--- WHAT TO WORK ON ---
Only a number is expected here: the count of lines in the data that contain "February".

--- SUPPLIED DATA ---
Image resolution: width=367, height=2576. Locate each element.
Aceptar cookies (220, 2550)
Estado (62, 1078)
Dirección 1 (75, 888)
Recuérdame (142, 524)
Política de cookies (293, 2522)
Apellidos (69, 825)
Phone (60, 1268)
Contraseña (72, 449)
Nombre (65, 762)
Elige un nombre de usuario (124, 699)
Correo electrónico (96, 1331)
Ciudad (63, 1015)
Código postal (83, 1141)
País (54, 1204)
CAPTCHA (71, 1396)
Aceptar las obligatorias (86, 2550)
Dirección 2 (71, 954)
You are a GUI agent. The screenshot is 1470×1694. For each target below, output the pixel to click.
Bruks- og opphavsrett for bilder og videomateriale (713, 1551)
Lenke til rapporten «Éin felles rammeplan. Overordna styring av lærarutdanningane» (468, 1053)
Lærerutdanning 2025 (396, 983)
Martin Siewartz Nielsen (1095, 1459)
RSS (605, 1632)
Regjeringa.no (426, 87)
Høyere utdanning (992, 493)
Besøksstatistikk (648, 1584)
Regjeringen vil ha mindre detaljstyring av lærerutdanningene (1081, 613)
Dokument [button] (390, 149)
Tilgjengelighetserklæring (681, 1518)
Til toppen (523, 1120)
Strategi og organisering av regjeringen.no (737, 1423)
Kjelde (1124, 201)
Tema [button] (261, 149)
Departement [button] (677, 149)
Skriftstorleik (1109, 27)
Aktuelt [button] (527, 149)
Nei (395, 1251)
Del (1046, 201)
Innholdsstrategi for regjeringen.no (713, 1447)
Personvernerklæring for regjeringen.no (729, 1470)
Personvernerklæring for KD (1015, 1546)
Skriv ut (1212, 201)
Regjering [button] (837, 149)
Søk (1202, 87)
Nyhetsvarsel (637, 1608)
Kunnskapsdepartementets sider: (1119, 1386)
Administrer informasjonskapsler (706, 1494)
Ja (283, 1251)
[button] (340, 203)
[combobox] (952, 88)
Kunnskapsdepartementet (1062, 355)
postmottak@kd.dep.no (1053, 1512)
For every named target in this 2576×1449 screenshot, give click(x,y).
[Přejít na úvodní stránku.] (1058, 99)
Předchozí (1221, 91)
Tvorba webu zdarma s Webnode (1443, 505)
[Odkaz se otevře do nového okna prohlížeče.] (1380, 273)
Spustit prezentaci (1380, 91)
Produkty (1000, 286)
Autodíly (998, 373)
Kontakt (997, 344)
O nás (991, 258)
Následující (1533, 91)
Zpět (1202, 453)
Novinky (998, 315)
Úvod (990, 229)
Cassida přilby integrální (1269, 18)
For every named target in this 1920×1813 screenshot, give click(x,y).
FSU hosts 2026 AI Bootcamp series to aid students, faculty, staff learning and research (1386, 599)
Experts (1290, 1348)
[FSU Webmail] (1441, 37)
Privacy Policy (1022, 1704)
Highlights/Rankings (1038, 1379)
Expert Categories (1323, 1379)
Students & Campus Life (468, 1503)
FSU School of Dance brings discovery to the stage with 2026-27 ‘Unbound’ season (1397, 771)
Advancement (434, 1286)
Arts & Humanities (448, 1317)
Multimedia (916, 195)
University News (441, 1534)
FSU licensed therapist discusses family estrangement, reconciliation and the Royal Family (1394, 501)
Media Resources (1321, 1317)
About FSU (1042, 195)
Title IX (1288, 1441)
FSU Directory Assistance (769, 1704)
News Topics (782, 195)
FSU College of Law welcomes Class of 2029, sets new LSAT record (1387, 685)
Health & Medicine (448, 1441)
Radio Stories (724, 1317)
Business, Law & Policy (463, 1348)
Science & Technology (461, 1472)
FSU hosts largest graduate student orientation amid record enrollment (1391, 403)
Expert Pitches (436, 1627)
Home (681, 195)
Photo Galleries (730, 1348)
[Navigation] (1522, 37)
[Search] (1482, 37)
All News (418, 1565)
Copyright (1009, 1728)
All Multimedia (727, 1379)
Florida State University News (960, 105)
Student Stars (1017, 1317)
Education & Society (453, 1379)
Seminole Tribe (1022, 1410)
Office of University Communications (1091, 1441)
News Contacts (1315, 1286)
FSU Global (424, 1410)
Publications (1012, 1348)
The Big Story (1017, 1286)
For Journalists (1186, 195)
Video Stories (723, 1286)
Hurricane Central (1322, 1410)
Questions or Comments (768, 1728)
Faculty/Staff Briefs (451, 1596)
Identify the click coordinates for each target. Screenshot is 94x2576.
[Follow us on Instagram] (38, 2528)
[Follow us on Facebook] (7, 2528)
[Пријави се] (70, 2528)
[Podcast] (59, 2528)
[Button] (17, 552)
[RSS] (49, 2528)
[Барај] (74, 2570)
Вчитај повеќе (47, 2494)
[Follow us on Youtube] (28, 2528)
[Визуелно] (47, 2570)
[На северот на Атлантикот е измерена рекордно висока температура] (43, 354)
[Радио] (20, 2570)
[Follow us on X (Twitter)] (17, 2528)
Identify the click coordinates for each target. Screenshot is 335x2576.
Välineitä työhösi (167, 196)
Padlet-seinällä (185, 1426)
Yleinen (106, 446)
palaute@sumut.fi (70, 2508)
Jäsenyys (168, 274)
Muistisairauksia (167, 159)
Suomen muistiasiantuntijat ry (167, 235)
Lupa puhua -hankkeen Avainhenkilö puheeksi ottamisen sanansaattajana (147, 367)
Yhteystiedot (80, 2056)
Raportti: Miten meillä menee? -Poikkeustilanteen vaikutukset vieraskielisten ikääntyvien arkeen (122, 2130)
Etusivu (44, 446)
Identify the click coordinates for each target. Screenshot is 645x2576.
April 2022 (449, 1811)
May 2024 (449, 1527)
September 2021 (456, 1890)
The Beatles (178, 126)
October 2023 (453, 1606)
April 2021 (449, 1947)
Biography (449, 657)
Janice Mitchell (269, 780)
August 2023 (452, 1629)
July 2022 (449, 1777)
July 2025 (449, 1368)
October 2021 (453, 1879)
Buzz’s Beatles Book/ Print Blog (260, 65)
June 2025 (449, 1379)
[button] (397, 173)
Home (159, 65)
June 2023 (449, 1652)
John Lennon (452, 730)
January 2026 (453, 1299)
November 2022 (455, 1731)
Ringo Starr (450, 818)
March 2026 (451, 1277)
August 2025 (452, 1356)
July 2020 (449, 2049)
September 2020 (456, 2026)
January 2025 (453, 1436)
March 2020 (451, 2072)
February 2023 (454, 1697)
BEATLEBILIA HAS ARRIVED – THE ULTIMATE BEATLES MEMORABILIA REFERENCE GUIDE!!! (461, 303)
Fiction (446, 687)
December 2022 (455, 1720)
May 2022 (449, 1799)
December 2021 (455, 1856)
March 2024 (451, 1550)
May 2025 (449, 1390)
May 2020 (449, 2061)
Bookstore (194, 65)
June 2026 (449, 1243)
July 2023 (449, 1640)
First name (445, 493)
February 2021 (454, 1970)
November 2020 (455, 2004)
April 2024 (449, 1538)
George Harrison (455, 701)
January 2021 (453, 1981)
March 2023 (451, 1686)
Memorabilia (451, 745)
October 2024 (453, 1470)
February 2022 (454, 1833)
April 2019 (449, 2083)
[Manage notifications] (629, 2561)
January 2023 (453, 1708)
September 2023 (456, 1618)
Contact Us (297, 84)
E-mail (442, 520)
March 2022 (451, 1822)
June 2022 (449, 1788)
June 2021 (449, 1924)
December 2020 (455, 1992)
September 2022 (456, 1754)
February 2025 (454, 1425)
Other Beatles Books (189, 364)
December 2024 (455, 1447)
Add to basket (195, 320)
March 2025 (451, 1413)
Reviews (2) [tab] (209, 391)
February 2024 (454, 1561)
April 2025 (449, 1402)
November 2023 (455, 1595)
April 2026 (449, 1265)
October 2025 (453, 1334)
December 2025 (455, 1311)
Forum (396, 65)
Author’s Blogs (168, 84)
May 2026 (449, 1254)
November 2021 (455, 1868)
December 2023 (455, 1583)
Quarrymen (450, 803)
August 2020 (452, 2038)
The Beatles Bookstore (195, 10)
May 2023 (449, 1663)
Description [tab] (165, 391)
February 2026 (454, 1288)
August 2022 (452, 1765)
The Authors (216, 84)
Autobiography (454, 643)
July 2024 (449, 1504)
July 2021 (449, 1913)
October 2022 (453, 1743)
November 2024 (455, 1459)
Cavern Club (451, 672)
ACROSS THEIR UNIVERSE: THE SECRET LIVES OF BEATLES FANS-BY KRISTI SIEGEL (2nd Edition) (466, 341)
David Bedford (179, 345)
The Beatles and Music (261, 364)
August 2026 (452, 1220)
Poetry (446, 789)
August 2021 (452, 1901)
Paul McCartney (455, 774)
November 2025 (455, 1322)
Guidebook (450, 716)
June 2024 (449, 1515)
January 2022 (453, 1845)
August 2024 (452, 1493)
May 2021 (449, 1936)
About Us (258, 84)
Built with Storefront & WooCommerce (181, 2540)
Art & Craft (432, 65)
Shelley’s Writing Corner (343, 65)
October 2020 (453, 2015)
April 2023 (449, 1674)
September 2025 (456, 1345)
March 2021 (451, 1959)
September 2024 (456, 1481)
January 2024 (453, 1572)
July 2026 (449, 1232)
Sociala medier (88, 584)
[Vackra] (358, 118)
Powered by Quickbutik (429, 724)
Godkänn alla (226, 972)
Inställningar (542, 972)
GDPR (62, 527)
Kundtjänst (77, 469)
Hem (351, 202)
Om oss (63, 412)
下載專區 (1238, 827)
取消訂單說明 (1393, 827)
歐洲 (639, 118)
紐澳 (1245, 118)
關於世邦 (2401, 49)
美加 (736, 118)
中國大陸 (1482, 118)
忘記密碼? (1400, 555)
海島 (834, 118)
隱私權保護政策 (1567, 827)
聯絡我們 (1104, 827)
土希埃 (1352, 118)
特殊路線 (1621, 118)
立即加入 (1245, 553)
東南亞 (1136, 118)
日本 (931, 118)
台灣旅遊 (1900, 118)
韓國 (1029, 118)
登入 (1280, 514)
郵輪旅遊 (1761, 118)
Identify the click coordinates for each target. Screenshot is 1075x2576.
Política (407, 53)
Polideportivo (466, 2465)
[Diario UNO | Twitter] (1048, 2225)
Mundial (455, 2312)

--- OUTPUT ---
6